Photo: Facebook The Village Langley
26 mai 2020Auteure : Emilie Laperrière

Repenser le design des CHSLD

La crise actuelle de la COVID-19 démontre bien que les CHSLD n’étaient pas prêts à faire face à une telle pandémie. Comment peut-on mieux équiper les résidences pour personnes âgées d’un point de vue architectural? Réflexion et pistes de solution.



Des 3858 personnes mortes de la COVID-19 au Québec (en date du 21 mai), 2660 habitaient en CHSLD et 674 en résidences privées pour aînés. Ces chiffres alarmants ne s’expliquent évidemment pas qu’en raison de défauts architecturaux.

Le secteur des soins de longue durée fait en effet souvent figure de parent pauvre de notre système de santé, qui semble favoriser les hôpitaux. Sous-financé et mal desservi, il peine également à se rendre attrayant auprès de la main d’œuvre et manque donc de personnel. Sa clientèle était déjà vulnérable, et elle l’est encore plus dans ce contexte. À ce sujet, le texte de Jean-Benoît Nadeau s’avère d’ailleurs fort éclairant.

Malgré tout, le design des CHSLD doit être repensé. Voici quelques idées pour résoudre le problème.

Adieu, les chambres partagées

Il faut se l’avouer: les infrastructures des CHSLD ne sont pas pensées pour répondre aux besoins d’aujourd’hui. Les établissements de santé plus anciens sont souvent conçus comme des mini-hôpitaux, où les résidents doivent partager chambre et salle de bains. À l’Institut universitaire de gériatrie de Montréal, pourtant ultraspécialisé, les lavabos ont été installés dans le fond de la chambre, qu’il faut retraverser au complet après s’être lavé les mains. Difficile, dans ces conditions, de limiter la propagation d’un virus.

Comme proposé dans le projet gouvernemental de Maisons des aînés et de Maisons alternatives en novembre 2019, les résidences pour aînés devraient se composer uniquement de «chambres individuelles plus grandes, avec une salle de toilette privée et une douche adaptée».

À Québec, la résidence Humanitae propose un milieu de vie différent. Photo: Facebook Humanitæ

Plus d’espace, moins de résidents

Évidemment, les résidents ne peuvent pas rester confinés dans leur chambre tout le temps. Pour leur permettre de sortir tout en limitant la transmission des virus et autres infections, les CHSLD devraient être de plus petite taille et accueillir moins de personnes âgées par bâtiment.

Les quelques villages Alzheimer présents au pays, comme celui de Langley en Colombie-Britannique ou la résidence Humanitae à Québec, le font déjà. Bâtis sur le modèle néerlandais, ces derniers sont conçus à la manière d’un quartier: les résidents habitent par groupes de 12 personnes ou moins dans des maisonnées placées sur un grand terrain avec espaces verts. Ils ont chacun leur chambre et leur salle de bains, et les espaces communs ressemblent plus à ceux d’une maison unifamiliale qu’à ceux d’un centre de soins longue durée. On n’y retrouve pas de grande cafétéria éclairée aux fluorescents, par exemple.

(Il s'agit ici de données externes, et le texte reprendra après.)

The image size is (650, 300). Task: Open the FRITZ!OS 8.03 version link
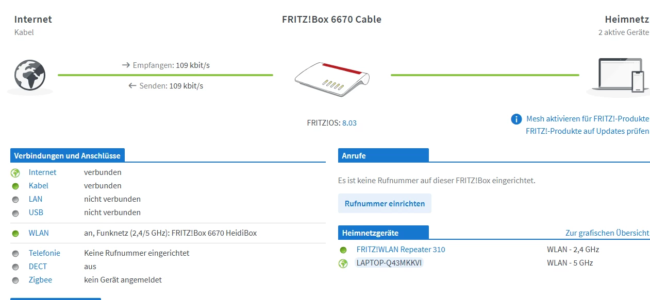point(349,123)
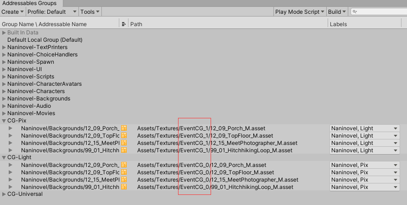Click the asset type icon column header

point(123,24)
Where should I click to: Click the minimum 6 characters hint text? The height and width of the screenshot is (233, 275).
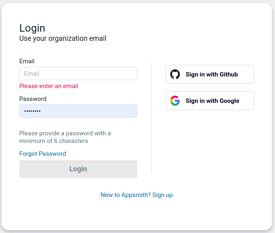pos(65,137)
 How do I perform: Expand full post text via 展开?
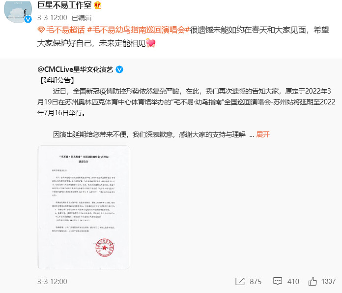263,134
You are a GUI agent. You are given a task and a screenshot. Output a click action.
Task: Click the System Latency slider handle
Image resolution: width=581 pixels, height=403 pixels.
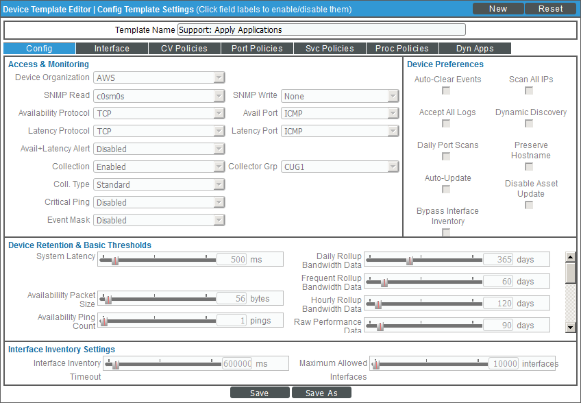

Le village Alzheimer, en Colombie-Britannique, conçu à la manière d'un quartier. Photo: Facebook The Village Langley

Même s’ils ont été imaginés spécialement pour les gens atteints de troubles de la mémoire, ces centres ont de quoi inspirer les futurs CHSLD. Le modèle communautaire de quartier peut plus facilement se plier aux exigences de confinement.

Le cabinet d’architecture Snøhetta a aussi réfléchi à la question de l’aménagement idéal en concevant le Maggie’s Cancer Caring Center en Écosse et un ensemble de chalets en pleine nature pour les patients des plus importants hôpitaux de Norvège. Ces deux projets permettent aux résidents de recevoir les soins nécessaires sans être exposés inutilement aux virus, mais sans être isolés non plus. Leurs proches peuvent ainsi les visiter sans problème.

Plus de technologie

La pandémie de COVID-19 a forcé le système de santé à adopter plus largement la télémédecine. La technologie pourrait aussi servir dans les CHSLD. Au New Jersey, par exemple, le Jewish Home Family Facilities utilise des tablettes et des applications de vidéoconférence pour aider les résidents à garder le contact avec leurs proches. Les administrateurs se rendent d’ailleurs compte que les familles prennent plus fréquemment des nouvelles de cette façon.

Évidemment, toutes ces solutions ont un coût. Un coût que les centres de soins de longue durée, qui jonglent déjà avec des budgets insuffisants, ne peuvent souvent pas se permettre. Il faudra peut-être redéfinir les priorités de notre société pour régler le problème.